> Exercise brief
Go through the material below and copy each line exactly.

> Data excerpts
━━━━

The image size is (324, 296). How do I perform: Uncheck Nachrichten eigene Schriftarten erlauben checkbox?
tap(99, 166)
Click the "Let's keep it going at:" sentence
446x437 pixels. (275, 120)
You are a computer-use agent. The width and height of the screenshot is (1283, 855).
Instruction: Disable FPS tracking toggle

━━━━

> Task solution
The image size is (324, 296). How do I perform: Uncheck Nachrichten eigene Schriftarten erlauben checkbox?
tap(99, 166)
Click the "Let's keep it going at:" sentence
446x437 pixels. (275, 120)
You are a computer-use agent. The width and height of the screenshot is (1283, 855).
Instruction: Disable FPS tracking toggle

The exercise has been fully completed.